Exercise:
Within the data that follows, set down exactly the lines from the one containing "Viewport: 608px width, 500px height." through the one containing "Screen dimensions: 1512x797", both ends included.

————

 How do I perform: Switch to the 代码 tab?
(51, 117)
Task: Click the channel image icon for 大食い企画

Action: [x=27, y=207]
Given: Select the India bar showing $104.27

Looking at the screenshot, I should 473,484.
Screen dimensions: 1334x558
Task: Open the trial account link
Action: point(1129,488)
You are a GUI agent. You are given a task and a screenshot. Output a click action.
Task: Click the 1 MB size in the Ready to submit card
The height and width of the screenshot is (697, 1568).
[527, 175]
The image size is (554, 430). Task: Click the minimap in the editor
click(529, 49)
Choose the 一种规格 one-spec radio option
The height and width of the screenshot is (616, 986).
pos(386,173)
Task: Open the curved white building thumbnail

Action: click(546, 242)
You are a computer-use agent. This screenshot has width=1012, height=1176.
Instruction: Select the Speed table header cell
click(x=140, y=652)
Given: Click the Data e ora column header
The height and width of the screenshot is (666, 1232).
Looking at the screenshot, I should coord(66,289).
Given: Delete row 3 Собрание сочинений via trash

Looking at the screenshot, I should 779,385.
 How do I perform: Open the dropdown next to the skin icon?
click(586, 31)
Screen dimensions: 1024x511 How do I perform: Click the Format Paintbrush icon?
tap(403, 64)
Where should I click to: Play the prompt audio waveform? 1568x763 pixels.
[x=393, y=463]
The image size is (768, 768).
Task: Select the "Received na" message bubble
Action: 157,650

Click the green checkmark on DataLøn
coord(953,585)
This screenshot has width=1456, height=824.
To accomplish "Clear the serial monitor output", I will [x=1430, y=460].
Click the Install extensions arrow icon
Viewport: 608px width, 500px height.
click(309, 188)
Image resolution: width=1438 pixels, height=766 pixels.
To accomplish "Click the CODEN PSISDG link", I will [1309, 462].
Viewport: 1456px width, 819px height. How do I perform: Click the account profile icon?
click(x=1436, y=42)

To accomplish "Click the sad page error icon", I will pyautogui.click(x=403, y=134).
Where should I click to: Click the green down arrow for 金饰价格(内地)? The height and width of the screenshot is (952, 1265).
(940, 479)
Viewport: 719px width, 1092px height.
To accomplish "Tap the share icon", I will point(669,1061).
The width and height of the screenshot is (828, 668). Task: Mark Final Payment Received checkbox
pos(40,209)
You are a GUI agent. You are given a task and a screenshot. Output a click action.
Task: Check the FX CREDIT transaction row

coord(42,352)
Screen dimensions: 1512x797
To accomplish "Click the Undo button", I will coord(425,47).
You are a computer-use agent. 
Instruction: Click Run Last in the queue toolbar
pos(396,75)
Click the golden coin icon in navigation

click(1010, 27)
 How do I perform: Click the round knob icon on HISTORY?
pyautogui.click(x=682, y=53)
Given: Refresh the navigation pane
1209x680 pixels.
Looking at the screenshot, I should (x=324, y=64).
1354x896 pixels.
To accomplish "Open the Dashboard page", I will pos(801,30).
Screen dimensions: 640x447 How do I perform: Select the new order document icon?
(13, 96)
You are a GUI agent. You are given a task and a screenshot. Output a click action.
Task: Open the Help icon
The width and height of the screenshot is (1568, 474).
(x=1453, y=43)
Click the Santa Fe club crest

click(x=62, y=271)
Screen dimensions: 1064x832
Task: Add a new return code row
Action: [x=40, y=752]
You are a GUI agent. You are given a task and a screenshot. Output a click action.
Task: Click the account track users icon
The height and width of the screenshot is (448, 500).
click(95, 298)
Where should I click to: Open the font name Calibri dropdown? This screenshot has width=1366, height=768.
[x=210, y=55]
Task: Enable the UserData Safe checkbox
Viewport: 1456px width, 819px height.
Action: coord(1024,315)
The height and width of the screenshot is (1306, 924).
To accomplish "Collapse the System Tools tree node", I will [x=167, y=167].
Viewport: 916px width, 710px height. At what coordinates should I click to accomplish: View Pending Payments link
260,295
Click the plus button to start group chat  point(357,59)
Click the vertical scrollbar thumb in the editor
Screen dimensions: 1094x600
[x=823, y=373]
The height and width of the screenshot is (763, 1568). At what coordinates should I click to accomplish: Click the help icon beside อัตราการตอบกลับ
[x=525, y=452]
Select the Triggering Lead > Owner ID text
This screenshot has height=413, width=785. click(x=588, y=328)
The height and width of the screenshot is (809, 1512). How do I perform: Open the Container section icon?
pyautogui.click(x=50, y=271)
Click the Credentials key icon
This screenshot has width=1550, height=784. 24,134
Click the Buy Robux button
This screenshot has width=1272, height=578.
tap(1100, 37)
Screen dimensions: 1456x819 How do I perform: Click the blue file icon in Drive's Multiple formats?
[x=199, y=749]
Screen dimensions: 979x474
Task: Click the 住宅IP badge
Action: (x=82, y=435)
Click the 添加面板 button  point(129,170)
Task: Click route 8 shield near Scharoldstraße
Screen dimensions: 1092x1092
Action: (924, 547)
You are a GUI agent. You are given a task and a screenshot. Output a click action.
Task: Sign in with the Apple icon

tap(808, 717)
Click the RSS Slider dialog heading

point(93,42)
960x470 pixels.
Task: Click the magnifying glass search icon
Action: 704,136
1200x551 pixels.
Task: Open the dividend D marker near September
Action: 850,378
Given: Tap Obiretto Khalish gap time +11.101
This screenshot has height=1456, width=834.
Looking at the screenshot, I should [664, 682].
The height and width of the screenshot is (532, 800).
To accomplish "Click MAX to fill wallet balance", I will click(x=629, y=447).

————

Response below:
Viewport: 608px width, 500px height.
click(309, 188)
Image resolution: width=1438 pixels, height=766 pixels.
To accomplish "Click the CODEN PSISDG link", I will [1309, 462].
Viewport: 1456px width, 819px height. How do I perform: Click the account profile icon?
click(x=1436, y=42)

To accomplish "Click the sad page error icon", I will pyautogui.click(x=403, y=134).
Where should I click to: Click the green down arrow for 金饰价格(内地)? The height and width of the screenshot is (952, 1265).
(940, 479)
Viewport: 719px width, 1092px height.
To accomplish "Tap the share icon", I will point(669,1061).
The width and height of the screenshot is (828, 668). Task: Mark Final Payment Received checkbox
pos(40,209)
You are a GUI agent. You are given a task and a screenshot. Output a click action.
Task: Check the FX CREDIT transaction row

coord(42,352)
Screen dimensions: 1512x797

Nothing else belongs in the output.